Beyond Cryptography: The New Reality of Microarchitectural Exploitation

TLDR: Modern CPU security is no longer just about side-channel attacks on cryptographic keys. Research presented at Black Hat 2024 demonstrates that transient execution and fault injection techniques are now being used to compromise general-purpose system security, including kernel address space layout and trusted execution environments. Pentesters must shift their focus from simple timing attacks to understanding how hardware-level optimizations like speculative execution and branch prediction can be manipulated to leak arbitrary data.

Hardware security has long been treated as a theoretical playground for academics, but the gap between research and practical exploitation has effectively vanished. For years, we focused on side channels as a way to extract RSA or AES keys. If you could measure the time it took for a CPU to perform a modular exponentiation, you could eventually reconstruct the private key. That was the era of "side channels as a cryptographic problem." The research presented at Black Hat 2024 makes it clear that we have entered a new phase where microarchitectural vulnerabilities are being used to break fundamental system security primitives.

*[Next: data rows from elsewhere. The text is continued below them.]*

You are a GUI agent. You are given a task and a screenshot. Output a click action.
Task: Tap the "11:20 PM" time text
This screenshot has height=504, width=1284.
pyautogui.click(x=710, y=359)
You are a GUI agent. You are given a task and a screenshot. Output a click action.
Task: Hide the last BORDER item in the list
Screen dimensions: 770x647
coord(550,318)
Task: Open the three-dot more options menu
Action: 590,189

The Shift to General-Purpose Exploitation

We are seeing a clear trend: researchers are moving away from targeting specific cryptographic implementations and toward attacking the operating system and trusted execution environments (TEEs) directly. When you look at the evolution of these attacks, the goal is no longer just to steal a key. It is to bypass kernel address space layout randomization (KASLR) or to extract secrets from an Intel SGX enclave.

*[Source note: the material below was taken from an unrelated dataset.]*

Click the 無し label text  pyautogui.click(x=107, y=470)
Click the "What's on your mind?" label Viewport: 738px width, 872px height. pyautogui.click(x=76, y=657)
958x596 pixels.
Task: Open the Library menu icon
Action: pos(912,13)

Consider the KASLR bypass techniques that rely on prefetch side channels. By manipulating the CPU's prefetcher, an attacker can determine whether a specific memory address is cached. If it is, the attacker knows that the address is mapped, effectively leaking the kernel's memory layout. This is not a cryptographic attack. It is a system-level exploit that turns a hardware optimization into a primitive for further, more traditional software exploitation.

Transient Execution: When the CPU Lies to Itself

The most significant shift in the last few years is the move toward transient execution attacks. These are not traditional side channels where you observe a leakage over time. Instead, they are attacks where the CPU executes instructions that it should never have reached, leaving behind traces in the microarchitectural state before the processor realizes its mistake and rolls back the architectural changes.

The Spectre and Meltdown vulnerabilities fundamentally changed our understanding of the CPU pipeline. The core issue is that the CPU's "out-of-order" execution engine is too eager. It will speculatively execute instructions based on branch predictions, and if those predictions are wrong, the CPU discards the results. However, the side effects of those instructions—such as loading data into the cache—remain.

For a pentester, this means that your threat model must account for the fact that the CPU might execute code that violates your security boundaries. If you are testing an application that runs in a shared environment, you have to assume that the underlying hardware might be leaking data across those boundaries through the cache.

Fault Injection and the Physical Domain

Another area of concern is the rise of software-based fault injection. We used to think that fault injection required physical access—glitching the voltage or the clock signal with specialized hardware. That is no longer the case. Attacks like Platypus and VoltPillager demonstrate that you can manipulate the voltage of a processor directly from software, provided you have the right privileges.

By undervolting the CPU, you can induce faults in the computation. If you are targeting a cryptographic operation, these faults can be used to perform differential fault analysis, which is a devastatingly effective way to recover keys. The real-world risk here is that these attacks can be performed remotely if the attacker has already gained sufficient privileges on the target system.

What This Means for Your Next Engagement

If you are performing a penetration test on a system that relies on hardware-based security, you need to start asking harder questions. Are you testing the TEE? Are you looking for ways to influence the CPU's branch predictor? The days of ignoring the hardware layer are over.

Defenders are fighting back, but the mitigations are often as complex as the attacks. Features like Intel's Linear Address Space Separation (LASS) are designed to prevent these kinds of leaks, but they come with performance costs and implementation challenges. As a researcher, you should be looking for ways to bypass these mitigations. If a vendor claims that a specific microarchitectural feature is "secure," that is usually just an invitation to find the next side channel.

Microarchitecture is no longer a "black box" that we can safely ignore. It is a complex, stateful machine that is constantly making decisions about what to execute next. Every one of those decisions is a potential leak. The next time you are looking for a way to escalate privileges or bypass a sandbox, don't just look at the software. Look at the CPU. The hardware is not just the foundation of your security; it is often the most interesting part of the attack surface.